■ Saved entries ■
★ ★ ★ ★ ★

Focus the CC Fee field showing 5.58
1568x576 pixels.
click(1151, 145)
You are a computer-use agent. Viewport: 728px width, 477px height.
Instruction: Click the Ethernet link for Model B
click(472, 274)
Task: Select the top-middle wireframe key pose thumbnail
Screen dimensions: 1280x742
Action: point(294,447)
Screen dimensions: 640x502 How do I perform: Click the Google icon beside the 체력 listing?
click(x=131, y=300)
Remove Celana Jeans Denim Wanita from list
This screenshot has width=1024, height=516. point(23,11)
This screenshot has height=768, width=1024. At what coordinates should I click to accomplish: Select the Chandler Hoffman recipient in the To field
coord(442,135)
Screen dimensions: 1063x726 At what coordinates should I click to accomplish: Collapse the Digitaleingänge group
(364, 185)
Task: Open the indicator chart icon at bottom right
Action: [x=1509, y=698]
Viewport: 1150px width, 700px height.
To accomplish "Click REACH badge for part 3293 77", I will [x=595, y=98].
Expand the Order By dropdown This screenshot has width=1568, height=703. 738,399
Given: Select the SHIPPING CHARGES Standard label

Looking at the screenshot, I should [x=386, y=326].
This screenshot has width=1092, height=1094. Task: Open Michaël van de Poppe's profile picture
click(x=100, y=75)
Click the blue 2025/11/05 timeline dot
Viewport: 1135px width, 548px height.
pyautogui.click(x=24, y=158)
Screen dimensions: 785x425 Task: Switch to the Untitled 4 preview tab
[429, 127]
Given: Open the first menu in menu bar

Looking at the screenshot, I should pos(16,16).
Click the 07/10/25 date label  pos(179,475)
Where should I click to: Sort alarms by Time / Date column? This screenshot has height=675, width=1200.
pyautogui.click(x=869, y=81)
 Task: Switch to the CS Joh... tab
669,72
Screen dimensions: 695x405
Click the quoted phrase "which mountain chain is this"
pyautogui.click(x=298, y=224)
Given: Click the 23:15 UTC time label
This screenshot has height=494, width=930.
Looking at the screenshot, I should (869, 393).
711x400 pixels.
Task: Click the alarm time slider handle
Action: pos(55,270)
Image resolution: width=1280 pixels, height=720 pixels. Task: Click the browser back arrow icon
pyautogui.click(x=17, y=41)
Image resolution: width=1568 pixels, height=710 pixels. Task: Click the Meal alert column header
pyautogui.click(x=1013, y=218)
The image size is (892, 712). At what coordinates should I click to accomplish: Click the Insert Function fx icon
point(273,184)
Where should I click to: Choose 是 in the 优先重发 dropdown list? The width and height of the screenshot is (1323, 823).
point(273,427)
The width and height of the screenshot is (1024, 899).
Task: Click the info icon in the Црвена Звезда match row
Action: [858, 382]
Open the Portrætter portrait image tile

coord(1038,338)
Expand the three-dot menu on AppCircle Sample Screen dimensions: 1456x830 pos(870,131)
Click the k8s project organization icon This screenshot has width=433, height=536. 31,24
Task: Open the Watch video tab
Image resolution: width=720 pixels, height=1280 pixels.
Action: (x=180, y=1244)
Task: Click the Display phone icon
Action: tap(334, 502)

★ ★ ★ ★ ★

■ PROBLEM TO WORK ON ■
What lines above hold the word "Expand"? List them all.

■ COMPLETED TASK ■
Expand the Order By dropdown This screenshot has width=1568, height=703. 738,399
Expand the three-dot menu on AppCircle Sample Screen dimensions: 1456x830 pos(870,131)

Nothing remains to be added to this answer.